ATLANTA, GEORGIA - JANUARY 19: Overall of the sold out Hank McCamish Pavilion as the Georgia Tech Yellow Jackets take on the Louisville Cardinals on January 19, 2019 in Atlanta, Georgia. (Photo by Logan Riely/Getty Images)

The NCAA has alleged that Georgia Tech has committed recruiting violations that rise to the level of severe breach of conduct.

What sort of penalties that means for the institute and specifically for the Yellow Jackets basketball team and coach Josh Pastner is not clear. But if Tech is indeed deemed to have committed Level-I violations (the highest level of the NCAA’s violation structure), as NCAA investigators believe, there are some guidelines about what the penalties might be.

The NCAA’s database on major infractions lists 17 Level-I cases in the past five years, a time period in which the NCAA has used standardized penalties. Of the 17, 16 were penalized with probation. Of the outcomes perhaps of greatest concern to Tech fans, 14 had scholarships reduced, 13 faced recruiting restrictions and 11 sat out at least one postseason. Many of the penalties were self-imposed.

There is reason to hope that Tech could get off on the lighter side for the violations alleged – first, former Tech assistant coach Darryl LaBarrie arranging for a prospect (reported to be former Duke star Wendell Carter) to have an impermissible recruiting contact in November 2016 with a representative of Tech’s athletics interest (reported to be former Tech star Jarrett Jack), a contact that enabled Jack to provide Carter and a team member (details in the notice of allegations leave little doubt that it is former team member Justin Moore) with $300 each and then taking them to a strip club.

A year later, when confronted with the allegation, LaBarrie was found to have provided false or misleading information when confronted with the allegation and also to have asked Moore to recant the information he provided to NCAA investigators and Tech staff. Second, former Pastner friend Ron Bell was alleged to have provided travel, lodging, meals and clothing to former team members Tadric Jackson and Josh Okogie and also attempted to influence former Memphis player Markel Crawford to transfer to Tech while Crawford was still playing through hundreds of text messages, and also provided Crawford and his brother with airfare to visit him in Arizona (before Crawford chose to transfer elsewhere).

The scope of the 17 Level-I violations in the past five years is considerable, and most others seem to be far more deliberate and broad. Tech could argue that the alleged violations, while severe and clearly seeking to gain a recruiting advantage, were isolated and not on the scale of other Level-1 violations.

Further, neither Pastner nor the school were hit with charges such as failure to monitor or lack of institutional control. In Pastner’s case, that may be particularly noteworthy because of an NCAA concept known as “head-coach responsibility,” which means that a head coach is presumed to be responsible for any violation that occurs within a program unless the coach can show that he or she promoted an atmosphere of compliance and monitored his or her staff.

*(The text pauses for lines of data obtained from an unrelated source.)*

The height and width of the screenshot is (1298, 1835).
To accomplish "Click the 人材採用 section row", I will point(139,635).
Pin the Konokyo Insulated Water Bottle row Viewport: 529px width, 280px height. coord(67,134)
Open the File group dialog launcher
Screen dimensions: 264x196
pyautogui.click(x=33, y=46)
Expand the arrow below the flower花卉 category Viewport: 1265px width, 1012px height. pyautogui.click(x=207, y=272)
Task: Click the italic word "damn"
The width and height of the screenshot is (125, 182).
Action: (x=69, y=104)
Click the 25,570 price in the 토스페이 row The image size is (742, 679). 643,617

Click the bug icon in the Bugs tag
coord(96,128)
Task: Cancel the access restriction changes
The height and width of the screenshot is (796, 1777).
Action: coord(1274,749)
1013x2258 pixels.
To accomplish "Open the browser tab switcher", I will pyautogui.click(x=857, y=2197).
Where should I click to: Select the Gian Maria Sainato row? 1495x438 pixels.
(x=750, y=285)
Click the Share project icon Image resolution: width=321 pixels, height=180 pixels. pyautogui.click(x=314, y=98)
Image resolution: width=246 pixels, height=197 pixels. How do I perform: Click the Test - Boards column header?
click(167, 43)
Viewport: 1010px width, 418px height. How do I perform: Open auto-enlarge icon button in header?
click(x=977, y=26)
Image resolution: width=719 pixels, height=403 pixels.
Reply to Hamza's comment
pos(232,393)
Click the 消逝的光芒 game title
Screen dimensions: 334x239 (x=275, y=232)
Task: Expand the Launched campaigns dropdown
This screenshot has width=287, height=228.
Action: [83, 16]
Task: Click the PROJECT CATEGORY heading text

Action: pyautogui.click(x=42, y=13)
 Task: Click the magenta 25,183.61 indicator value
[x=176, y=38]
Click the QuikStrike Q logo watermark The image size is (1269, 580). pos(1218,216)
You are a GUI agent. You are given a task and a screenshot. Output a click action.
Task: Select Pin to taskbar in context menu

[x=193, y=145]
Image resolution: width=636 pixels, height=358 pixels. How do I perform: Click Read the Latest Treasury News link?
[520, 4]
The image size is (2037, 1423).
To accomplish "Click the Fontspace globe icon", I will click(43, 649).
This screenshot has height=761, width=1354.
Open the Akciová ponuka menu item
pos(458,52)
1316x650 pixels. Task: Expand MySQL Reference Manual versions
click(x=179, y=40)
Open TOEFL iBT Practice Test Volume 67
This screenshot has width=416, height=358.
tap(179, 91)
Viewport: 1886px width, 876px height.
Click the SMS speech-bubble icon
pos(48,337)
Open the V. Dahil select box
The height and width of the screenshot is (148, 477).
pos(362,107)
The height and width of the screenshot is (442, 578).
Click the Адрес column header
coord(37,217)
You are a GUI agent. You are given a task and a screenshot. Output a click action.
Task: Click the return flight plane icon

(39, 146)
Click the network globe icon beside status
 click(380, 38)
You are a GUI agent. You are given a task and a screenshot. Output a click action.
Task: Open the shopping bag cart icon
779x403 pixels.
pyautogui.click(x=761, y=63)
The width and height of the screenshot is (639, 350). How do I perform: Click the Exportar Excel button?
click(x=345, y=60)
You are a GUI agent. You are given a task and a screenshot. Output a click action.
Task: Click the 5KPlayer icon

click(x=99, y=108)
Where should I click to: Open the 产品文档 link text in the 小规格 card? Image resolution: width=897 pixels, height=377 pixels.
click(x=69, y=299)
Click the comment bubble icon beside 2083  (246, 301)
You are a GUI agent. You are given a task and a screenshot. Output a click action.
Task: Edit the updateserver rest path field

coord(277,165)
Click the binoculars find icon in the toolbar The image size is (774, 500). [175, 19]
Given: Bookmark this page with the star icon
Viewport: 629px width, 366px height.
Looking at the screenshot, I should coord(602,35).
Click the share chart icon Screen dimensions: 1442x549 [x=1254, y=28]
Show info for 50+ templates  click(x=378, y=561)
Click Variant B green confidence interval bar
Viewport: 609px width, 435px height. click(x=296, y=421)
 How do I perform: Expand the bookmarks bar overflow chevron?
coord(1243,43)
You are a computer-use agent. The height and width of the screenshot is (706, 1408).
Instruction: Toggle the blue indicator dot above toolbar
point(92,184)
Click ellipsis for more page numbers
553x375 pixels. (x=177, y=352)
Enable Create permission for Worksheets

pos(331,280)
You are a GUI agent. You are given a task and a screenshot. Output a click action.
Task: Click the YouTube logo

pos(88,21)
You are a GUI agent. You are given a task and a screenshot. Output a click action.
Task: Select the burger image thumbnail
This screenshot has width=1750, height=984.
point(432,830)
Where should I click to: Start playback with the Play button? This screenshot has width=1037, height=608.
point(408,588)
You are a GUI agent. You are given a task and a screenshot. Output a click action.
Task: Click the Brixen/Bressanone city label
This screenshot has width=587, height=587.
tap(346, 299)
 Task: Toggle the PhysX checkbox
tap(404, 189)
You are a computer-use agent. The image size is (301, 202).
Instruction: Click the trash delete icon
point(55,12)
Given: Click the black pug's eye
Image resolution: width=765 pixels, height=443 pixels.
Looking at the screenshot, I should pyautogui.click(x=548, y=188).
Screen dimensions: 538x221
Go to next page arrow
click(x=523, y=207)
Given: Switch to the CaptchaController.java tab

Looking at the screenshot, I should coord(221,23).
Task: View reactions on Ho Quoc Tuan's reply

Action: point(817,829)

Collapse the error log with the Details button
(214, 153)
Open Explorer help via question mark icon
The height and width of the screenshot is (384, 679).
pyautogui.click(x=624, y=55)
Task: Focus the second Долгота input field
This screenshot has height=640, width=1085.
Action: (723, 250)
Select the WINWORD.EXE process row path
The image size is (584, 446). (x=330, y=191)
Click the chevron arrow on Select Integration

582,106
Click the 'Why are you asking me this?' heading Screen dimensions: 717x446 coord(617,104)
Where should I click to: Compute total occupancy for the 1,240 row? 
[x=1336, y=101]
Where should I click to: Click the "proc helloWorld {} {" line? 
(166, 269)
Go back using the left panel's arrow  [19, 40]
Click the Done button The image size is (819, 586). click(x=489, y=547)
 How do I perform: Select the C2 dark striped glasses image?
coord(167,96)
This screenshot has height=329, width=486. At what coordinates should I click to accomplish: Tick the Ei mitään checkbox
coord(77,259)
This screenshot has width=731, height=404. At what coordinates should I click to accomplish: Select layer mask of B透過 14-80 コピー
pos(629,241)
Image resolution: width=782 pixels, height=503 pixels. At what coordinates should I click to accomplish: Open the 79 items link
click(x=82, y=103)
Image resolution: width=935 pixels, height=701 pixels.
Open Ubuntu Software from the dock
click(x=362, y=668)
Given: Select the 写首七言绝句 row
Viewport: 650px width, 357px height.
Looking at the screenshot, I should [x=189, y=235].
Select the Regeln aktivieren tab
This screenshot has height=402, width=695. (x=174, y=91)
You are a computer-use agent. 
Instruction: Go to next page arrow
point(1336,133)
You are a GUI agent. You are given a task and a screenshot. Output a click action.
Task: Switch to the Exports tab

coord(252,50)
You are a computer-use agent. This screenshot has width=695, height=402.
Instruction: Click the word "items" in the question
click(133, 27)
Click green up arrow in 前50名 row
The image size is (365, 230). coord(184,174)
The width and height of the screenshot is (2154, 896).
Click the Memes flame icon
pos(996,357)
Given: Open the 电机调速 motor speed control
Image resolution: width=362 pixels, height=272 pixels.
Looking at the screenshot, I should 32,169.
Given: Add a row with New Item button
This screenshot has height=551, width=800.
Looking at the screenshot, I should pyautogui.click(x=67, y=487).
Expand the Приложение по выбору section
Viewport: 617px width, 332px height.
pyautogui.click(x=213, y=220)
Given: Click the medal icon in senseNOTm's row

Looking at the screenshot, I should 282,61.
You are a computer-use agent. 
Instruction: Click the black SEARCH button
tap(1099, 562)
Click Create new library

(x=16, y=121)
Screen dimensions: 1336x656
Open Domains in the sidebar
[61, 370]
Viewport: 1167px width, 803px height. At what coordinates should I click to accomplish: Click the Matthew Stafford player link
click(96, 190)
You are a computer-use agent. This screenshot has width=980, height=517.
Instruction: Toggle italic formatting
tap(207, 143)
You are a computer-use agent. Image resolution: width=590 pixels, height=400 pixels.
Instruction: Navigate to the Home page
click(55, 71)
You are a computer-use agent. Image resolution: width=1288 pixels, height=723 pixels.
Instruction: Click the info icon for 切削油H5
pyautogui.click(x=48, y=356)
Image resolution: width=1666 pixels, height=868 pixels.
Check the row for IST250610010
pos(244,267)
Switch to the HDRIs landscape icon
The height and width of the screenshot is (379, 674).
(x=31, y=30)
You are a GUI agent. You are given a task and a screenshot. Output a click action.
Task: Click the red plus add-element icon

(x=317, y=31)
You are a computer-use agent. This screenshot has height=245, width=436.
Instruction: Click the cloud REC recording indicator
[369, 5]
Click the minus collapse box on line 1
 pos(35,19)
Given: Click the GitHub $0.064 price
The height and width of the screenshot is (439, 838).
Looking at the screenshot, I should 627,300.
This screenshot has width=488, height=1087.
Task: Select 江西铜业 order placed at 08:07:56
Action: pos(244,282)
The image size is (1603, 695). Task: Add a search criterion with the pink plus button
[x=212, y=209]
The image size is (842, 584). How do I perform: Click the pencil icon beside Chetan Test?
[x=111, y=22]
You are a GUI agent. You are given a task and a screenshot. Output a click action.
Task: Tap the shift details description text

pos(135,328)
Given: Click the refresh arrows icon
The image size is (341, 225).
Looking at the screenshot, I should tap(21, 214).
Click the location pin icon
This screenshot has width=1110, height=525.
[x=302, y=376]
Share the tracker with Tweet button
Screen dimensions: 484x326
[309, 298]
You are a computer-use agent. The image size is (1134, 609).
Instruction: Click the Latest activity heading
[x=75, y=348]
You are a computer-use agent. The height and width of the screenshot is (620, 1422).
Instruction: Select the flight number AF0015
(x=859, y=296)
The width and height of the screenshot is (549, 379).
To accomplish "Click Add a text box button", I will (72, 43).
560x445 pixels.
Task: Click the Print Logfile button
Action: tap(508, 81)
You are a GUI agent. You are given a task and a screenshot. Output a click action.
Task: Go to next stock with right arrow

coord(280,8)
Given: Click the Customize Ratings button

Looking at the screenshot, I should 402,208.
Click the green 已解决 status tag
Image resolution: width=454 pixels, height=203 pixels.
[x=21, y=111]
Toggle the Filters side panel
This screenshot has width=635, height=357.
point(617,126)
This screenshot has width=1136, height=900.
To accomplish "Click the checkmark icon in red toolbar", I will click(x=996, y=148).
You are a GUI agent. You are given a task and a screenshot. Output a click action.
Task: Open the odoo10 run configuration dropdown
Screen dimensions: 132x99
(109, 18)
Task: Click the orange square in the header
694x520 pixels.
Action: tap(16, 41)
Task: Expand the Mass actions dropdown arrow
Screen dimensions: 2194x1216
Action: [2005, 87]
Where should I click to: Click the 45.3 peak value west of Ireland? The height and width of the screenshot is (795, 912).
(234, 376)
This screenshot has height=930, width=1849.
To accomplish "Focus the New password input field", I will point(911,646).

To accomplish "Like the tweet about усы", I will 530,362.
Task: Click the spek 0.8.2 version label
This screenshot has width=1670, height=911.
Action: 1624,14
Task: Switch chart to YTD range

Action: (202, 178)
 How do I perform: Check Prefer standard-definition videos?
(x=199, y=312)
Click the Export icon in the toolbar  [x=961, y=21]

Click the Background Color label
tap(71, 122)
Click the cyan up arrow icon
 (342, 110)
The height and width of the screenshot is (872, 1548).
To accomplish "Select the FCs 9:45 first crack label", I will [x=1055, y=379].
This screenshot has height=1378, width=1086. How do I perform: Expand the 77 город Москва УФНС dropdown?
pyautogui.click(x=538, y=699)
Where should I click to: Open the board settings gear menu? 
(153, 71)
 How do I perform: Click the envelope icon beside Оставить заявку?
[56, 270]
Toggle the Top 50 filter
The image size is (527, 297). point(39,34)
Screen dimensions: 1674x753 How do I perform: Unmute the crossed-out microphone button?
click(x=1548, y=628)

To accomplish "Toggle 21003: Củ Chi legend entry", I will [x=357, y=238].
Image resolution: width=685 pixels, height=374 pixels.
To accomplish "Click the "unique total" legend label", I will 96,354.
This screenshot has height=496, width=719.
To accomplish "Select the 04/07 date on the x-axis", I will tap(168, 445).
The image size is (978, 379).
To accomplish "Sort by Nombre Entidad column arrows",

“If it ends up being a Level I, then what I look at is the Level-I standard penalties,” said Christian Dennie, an attorney in Fort Worth, Texas, who has represented schools in a variety of NCAA investigations.

In addition to trying to distance itself from Bell, and possibly LaBarrie, Tech could self-impose probation, a fine and recruiting limitations and hope that would appease the infractions committee without having a postseason ban or scholarship restrictions tacked on. Tech could posit that a penalty directed at recruiting would be apt for recruiting violations and that a postseason ban would not “fit the crime.”

LaBarrie, particularly for his attempts to mislead NCAA investigators, could be facing a show-cause order, which has effectively come to be a suspension from coaching at the college level for the duration of the order.

“He’s going to get hit for that,” Dennie said.

LaBarrie, for his part, told the AJC in a text message that not all of the allegations against him are true and that “the truth will come to light when I meet with the committee.” (He also wanted to make clear that he had met Bell but did not associate with him.)

There is a long way to go, however. Tech has until May 16 to respond to the allegations, and then will proceed to a hearing. It could easily be another year before the committee on infractions hands its decision down.